Por Adolfo Sánchez Rebolledo
Asistimos a un boom de las ideas religiosas puestas al servicio de los políticos. Ante el precipicio insondable de los problemas que agobian a la sociedad, nada se antoja como más natural que pedir la intervención sagrada. Y de asegurarla se trata. Las ciudades se consagran al Creador en actos de fervor masivo y munícipes y gobernadores tejen alianzas que los purifican y fortalecen. Si no fuera porque lo veo en la pantalla a todo color, me sería difícil creer que las oraciones de la alcaldesa Arellanes, de Monterrey, al igual que la fastuosa ceremonia celebrada por el chihuahuense Duarte hace varias semanas, son como la réplica actual de un viejo acto sacramental del medievo, algo así como el intento desesperado de conjurar las plagas bíblicas mediante la completa entrega a la divinidad.
Los años de zapa contra el Estado laico; la indiferencia absoluta de la autoridad, en especial de la Secretaría de Gobernación, que se traduce en la impunidad de quienes actúan torciendo la ley; la crisis inocultable de la escuela para transmitir los valores cívicos de la tolerancia y la libertad de creencias; la pretensión de instalar la religión en la vida pública sin cuestionar la laicidad de las instituciones, conforme a la interpretación hoy en boga, han hecho posible la efervescencia de estas formas de religiosidad claramente alineadas con la defensa de intereses políticos.
No importa si los mandatarios son católicos o evangelistas, miembros del PAN, militantes del PRI (o extraviados de otras parroquias políticas), lo cierto es que estamos ante nuevas formas de la simbiosis entre politica y religión que nadie cuestionaría si no fuera porque se trata de claras infracciones al orden constitucional; es decir, porque afecta el funcionamiento del Estado.
En Monterrey, la ciudad de los grandes orgullos fundadores, la alcaldesa conjura la tragedia del casino, los colgados en los puentes, la del terror delos zetas, reconociendo que la participación humana es indispensable, (pero) sabemos que por sí sola no tiene la capacidad de revertir las tinieblas que sólo la luz de la fe de Dios puede desvanecer. No distingue entre la esfera pública y la privada, no ve la necesaria línea divisoria entre sus creencias personales y la representación de todos que le confiere el cargo.
Para justificarse, apela a una sola línea del Himno Nacional, al acta fundacional regiomontana, pero elude cualquier referencia a la historia nacional capaz de cuestionar dicha mezcolanza.

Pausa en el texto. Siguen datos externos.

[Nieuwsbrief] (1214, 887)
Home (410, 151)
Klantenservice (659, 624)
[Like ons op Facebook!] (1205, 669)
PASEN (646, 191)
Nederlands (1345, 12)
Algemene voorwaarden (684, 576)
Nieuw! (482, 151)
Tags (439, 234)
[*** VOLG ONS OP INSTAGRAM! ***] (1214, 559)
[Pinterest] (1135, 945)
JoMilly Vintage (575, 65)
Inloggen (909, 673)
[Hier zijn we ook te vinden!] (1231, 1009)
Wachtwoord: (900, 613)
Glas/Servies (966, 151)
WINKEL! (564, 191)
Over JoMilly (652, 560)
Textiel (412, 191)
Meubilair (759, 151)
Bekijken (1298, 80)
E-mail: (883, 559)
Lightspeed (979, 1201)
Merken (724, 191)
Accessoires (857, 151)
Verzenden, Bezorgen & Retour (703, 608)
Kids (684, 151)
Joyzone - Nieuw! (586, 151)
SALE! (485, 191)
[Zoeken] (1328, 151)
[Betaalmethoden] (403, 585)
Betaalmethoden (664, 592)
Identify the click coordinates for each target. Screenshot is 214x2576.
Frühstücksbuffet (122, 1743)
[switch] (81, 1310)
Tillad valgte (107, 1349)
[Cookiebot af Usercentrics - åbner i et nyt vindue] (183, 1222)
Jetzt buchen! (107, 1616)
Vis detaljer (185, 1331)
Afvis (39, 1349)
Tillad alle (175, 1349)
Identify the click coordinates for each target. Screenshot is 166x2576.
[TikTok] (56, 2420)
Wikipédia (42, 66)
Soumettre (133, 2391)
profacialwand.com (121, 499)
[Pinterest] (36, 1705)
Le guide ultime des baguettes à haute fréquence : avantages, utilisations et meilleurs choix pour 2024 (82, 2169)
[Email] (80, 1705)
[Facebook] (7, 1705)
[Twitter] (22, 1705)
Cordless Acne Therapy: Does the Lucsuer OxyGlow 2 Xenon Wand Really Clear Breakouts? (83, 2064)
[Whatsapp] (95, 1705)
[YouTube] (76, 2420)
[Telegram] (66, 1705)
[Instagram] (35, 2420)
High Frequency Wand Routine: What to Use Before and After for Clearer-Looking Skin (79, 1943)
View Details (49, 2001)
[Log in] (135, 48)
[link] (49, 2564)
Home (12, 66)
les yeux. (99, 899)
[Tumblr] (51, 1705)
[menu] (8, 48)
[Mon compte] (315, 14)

En cierto modo, es el rechazo a ese pasado la raíz de actitudes como las suyas. Ya no se trata, como en otras épocas, del choque vivo entre dos concepciones claramente delimitadas, pues la derecha formal ha dejado de ser la única expresión de tales ideas y compite –lo vimos durante la penosa discusión en los congresos locales de la llamada ley del aborto– con las figuras del priísmo renovado que ya muy poco tiene que ver con el respeto al Estado laico. La indiferencia del Ejecutivo ante las expresiones de numerosos mandatarios deja frío, al parecer, al presidente de la República, en cuyo haber se cuentan algunas de las más desmedidas muestras de afinidad con la jerarquía católica, incluida, claro, la que manda en Roma.
Sin embargo, los infractores, digamos, gozan de cabal salud y no se arredran ante las críticas. De hecho, ni siquiera las escuchan. Más que el abuso, sorprende la soberbia con la cual se enarbola la verdad única en el nombre de todos. En ese sentido, nos hemos norteamericanizado, de modo que la religión está en todas partes, venga o no a cuento, aunque ya no sea infrecuente darle un viso espiritual a las peores supersticiones existentes en el mercado.
Lo más preocupante es que esta suerte de religiosidad administrada por los políticos fluye sin contratiempos, sin preocuparse demasiado por las quejas de todos aquellos que despectivamente clasifican como jacobinos, es decir, como irredentos libreprensadores de otras épocas. Se sienten muy seguros con su propio sentido común como para obligarse a reflexionar. No escuchan y sí, en cambio, aprovechan la relación con las iglesias para fortalecer candidaturas y cosechar silencios o complicidades; en suma, para medrar desde el poder apelando a la religión. El Estado laico está en problemas y más vale reconocerlo.
El tema, parece redundante, estará en el orden del día con la discusión sobre las leyes de Educación, pero planeará sobre cualquier intento de reforma política que se debata en el futuro.